Wann kommt welches Verfahren zum Einsatz?
Die Faustregel lautet, so viel wie nötig und so wenig wie möglich. Wo kein erhöhtes Infektionsrisiko besteht, genügt Reinigung. Desinfektion setzt dort an, wo Menschen mit häufigem Handkontakt zusammentreffen, wo Lebensmittel verarbeitet werden oder wo Menschen mit geschwächter Abwehr leben.
Welche Maßnahme wo notwendig ist, legt eine Risikoanalyse vor Ort fest. Das Ergebnis steht im hausinternen Reinigungs- und Desinfektionsplan, der an den betreffenden Arbeitsplätzen aushängt. Er beantwortet, womit, von wem, wie häufig und bei welcher Gelegenheit eine Fläche behandelt wird.
Sie möchten Ihre Verfahren überprüfen?
Wir schauen uns Ihre Bereiche an, gleichen sie mit Ihrem Reinigungs- und Desinfektionsplan ab und stellen passende Produkte zusammen. In den Hygieneschulungen in unserem FORUM KLEIN vermitteln wir die Grundlagen direkt an Ihr Team. Sprechen Sie uns an.
Häufige Fragen
Was ist der Unterschied zwischen Reinigung und Desinfektion?
Reinigung entfernt Schmutz mechanisch und senkt die Keimzahl dabei um etwa 50 bis 80 Prozent. Desinfektion reduziert Keime gezielt so weit, dass keine Gesundheitsgefahr mehr besteht.
Ersetzt Desinfektion die Reinigung?
In der Regel nicht. Desinfektionsmittel wirken nur dort, wo sie hingelangen. Grobe Verschmutzungen müssen vorher entfernt werden. Ausnahme sind Desinfektionsreiniger, die beide Wirkungen verbinden.
Was bedeutet Keimreduktion um eine Log-Stufe?

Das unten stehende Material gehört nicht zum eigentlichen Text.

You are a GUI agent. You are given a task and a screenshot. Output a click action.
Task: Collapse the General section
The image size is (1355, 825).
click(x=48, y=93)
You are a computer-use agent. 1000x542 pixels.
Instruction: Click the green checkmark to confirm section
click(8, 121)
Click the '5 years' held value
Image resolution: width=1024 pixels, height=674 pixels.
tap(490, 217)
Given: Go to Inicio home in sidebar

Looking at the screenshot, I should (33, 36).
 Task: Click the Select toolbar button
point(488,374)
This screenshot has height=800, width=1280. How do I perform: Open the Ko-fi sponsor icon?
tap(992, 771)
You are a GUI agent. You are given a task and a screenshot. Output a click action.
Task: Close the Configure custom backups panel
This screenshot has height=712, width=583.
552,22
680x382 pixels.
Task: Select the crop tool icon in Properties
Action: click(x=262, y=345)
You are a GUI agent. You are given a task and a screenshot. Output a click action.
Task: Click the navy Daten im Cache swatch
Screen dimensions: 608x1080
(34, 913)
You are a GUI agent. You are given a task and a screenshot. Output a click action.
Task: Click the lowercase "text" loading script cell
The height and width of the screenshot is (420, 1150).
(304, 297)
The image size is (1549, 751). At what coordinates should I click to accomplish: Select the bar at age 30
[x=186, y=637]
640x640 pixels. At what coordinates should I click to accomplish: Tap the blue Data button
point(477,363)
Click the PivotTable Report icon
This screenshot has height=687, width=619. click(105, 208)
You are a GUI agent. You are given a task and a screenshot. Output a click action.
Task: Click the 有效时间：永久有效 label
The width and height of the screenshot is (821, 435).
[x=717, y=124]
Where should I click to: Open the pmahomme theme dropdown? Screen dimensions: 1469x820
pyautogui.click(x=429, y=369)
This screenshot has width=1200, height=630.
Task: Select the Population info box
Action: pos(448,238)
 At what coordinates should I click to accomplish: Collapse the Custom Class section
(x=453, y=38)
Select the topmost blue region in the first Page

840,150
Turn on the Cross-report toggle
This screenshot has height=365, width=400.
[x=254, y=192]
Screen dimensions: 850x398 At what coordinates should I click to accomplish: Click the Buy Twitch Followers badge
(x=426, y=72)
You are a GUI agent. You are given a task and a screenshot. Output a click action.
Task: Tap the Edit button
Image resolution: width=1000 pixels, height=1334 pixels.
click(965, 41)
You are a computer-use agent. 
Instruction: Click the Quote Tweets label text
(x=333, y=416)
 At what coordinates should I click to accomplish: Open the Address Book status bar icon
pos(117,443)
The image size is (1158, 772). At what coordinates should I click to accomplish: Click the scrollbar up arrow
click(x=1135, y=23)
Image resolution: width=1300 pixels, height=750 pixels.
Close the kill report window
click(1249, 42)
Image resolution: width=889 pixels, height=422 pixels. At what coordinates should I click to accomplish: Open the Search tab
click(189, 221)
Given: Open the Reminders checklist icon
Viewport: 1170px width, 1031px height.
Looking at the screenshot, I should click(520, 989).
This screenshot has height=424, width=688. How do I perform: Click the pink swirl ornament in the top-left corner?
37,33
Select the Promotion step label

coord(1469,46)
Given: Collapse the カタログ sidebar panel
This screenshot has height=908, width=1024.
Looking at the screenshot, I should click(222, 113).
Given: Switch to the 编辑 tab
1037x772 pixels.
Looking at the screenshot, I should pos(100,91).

Eine Log-Stufe entspricht einer Reduktion um den Faktor zehn, also 90 Prozent. Drei Log-Stufen bedeuten 99,9 Prozent, fünf Log-Stufen 99,999 Prozent.
Ist ein sterilisierter Gegenstand wirklich zu 100 Prozent keimfrei?
Fachlich gilt er als steril, wenn die Wahrscheinlichkeit eines überlebenden Keims bei eins zu einer Million liegt. Das ist die höchste erreichbare Stufe, aber keine absolute Garantie.
Welche Arten der Desinfektion gibt es?
Die routinemäßige Desinfektion dient der Prophylaxe. Die gezielte Desinfektion greift bei erkennbarer Kontamination oder bei Ausbrüchen. Die Schlussdesinfektion erfolgt nach Verlegung oder Tod eines infizierten Patienten oder Bewohners.
Wo wird keine Desinfektion benötigt?
In Bereichen ohne erhöhtes Infektionsrisiko wie in Büros, Fluren oder Aufenthaltsräumen reicht eine gründliche Reinigung. Was in Ihrem Haus gilt, legt die Risikoanalyse fest und dokumentiert der Desinfektionsplan.